■ **The problem**: Among the records below, find each line containing the word "using" and copy it.
[Task material — start]
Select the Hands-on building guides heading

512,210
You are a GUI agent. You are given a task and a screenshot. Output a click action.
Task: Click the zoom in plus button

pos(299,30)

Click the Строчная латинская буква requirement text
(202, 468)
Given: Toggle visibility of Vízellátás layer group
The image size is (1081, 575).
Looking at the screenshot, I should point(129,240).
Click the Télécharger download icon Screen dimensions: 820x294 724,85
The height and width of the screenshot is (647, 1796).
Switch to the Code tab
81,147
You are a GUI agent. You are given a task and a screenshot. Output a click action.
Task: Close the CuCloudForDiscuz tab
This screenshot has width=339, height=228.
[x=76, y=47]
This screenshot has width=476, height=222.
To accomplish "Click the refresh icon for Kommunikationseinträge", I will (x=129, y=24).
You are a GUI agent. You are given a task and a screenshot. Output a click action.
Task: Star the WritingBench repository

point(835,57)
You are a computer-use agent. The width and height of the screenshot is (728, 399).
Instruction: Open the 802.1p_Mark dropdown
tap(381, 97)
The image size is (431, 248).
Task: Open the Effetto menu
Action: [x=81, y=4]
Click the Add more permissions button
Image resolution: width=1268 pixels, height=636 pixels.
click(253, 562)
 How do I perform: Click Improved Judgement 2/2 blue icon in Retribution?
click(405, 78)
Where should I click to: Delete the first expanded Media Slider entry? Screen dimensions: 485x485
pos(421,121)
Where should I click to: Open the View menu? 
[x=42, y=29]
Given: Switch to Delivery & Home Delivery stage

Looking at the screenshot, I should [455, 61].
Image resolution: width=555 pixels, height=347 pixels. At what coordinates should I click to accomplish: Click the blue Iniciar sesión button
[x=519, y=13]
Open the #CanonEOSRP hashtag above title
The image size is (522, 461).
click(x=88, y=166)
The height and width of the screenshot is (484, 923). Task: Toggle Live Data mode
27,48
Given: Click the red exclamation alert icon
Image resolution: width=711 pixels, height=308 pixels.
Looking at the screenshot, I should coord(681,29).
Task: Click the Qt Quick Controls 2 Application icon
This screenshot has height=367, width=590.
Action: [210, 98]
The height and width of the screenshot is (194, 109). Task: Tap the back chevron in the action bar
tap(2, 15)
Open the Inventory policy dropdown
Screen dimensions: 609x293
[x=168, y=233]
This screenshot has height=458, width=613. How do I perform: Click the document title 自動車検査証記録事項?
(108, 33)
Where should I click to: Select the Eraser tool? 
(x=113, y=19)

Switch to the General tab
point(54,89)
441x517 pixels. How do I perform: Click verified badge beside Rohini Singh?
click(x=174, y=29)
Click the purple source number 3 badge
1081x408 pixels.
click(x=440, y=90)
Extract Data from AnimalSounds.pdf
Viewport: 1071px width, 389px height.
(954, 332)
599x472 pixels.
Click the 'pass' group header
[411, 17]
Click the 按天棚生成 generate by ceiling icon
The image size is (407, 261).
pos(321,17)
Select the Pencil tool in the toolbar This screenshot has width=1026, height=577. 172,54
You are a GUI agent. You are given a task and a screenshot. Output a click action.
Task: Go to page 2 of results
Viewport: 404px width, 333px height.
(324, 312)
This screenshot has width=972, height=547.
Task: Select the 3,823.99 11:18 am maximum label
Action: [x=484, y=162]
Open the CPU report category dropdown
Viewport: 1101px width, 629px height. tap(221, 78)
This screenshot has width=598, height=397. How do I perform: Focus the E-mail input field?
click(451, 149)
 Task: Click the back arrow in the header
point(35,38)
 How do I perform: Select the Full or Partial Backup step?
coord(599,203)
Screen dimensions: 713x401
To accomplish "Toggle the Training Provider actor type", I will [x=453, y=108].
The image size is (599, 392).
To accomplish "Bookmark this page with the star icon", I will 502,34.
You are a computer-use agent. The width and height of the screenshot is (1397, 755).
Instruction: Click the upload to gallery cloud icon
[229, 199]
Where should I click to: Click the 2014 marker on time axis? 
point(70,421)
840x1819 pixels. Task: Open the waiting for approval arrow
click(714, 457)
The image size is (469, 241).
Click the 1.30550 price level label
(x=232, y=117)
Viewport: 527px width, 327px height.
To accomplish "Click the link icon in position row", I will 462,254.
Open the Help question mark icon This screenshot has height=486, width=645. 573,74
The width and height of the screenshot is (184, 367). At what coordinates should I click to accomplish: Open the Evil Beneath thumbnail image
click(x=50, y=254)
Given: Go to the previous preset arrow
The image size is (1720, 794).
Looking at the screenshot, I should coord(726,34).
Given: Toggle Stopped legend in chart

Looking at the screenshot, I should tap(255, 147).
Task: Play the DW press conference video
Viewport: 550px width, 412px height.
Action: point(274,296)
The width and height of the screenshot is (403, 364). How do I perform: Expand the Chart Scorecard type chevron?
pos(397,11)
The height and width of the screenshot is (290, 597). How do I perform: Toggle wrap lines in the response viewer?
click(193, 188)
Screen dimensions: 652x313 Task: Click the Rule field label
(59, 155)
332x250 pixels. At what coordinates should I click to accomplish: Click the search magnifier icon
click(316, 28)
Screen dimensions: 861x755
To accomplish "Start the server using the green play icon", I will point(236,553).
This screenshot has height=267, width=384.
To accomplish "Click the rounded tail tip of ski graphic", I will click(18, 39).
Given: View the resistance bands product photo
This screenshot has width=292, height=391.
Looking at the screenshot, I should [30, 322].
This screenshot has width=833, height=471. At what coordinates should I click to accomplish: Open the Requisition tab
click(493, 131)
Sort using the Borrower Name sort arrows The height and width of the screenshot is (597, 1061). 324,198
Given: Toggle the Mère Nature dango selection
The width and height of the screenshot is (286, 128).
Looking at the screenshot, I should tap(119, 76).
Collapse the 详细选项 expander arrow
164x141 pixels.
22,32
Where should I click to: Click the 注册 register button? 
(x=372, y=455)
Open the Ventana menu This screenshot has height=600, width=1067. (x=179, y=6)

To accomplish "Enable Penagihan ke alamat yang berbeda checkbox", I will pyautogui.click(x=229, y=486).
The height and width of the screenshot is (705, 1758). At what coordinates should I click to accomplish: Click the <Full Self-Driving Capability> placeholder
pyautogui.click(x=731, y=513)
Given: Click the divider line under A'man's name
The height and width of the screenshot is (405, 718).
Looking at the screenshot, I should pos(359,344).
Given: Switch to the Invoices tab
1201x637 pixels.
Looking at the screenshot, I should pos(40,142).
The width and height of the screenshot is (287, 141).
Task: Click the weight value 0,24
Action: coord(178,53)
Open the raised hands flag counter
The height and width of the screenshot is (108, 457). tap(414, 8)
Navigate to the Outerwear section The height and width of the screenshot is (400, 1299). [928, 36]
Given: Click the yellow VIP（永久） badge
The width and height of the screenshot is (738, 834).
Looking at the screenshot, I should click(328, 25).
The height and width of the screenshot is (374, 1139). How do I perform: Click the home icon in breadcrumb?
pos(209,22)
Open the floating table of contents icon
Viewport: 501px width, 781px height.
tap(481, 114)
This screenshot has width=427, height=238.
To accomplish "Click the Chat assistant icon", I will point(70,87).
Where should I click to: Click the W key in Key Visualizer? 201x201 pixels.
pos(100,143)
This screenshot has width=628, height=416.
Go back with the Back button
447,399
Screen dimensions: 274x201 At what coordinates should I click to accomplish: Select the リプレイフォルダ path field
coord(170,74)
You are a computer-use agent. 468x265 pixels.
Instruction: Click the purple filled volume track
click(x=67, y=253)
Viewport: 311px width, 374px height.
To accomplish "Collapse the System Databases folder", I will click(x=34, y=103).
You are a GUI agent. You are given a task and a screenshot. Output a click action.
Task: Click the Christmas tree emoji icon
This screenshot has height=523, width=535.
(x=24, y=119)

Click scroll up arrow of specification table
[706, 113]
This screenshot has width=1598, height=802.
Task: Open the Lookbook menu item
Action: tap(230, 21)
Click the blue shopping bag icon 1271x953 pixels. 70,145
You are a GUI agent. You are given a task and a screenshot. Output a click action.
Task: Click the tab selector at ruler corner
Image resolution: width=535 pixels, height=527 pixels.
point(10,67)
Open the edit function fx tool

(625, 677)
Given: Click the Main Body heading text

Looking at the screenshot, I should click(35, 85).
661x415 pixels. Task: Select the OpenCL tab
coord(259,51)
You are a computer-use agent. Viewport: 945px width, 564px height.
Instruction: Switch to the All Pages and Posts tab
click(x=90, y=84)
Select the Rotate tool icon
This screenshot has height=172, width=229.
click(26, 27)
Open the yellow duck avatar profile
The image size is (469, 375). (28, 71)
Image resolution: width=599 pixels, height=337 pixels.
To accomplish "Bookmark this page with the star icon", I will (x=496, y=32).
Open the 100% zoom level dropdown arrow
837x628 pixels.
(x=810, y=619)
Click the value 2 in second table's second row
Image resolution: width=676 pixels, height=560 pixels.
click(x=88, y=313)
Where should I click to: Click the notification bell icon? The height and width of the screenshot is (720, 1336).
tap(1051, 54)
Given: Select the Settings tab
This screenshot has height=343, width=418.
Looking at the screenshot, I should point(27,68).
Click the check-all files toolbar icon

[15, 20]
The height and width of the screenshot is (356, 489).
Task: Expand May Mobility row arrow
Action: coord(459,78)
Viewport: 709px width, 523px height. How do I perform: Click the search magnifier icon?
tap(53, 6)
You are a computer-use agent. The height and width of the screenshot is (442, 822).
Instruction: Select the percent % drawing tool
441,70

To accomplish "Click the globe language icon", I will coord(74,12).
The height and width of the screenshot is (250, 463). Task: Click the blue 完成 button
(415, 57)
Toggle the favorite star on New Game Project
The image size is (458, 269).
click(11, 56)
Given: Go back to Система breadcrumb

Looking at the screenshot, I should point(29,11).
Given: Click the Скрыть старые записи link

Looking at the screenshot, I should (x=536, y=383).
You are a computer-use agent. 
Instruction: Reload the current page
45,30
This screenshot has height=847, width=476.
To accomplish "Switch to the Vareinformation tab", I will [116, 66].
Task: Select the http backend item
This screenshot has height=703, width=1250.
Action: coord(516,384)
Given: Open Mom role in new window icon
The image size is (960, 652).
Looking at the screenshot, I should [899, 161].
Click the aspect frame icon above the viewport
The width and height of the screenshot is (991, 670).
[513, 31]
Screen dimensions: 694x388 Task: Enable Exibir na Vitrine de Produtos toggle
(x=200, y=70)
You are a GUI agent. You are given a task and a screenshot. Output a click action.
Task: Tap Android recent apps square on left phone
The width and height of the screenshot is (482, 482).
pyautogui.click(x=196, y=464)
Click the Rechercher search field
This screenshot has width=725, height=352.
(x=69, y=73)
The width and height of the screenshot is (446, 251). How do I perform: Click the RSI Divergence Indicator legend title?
[Task material — finish]
■ **Response**:
To accomplish "Start the server using the green play icon", I will point(236,553).
Sort using the Borrower Name sort arrows The height and width of the screenshot is (597, 1061). 324,198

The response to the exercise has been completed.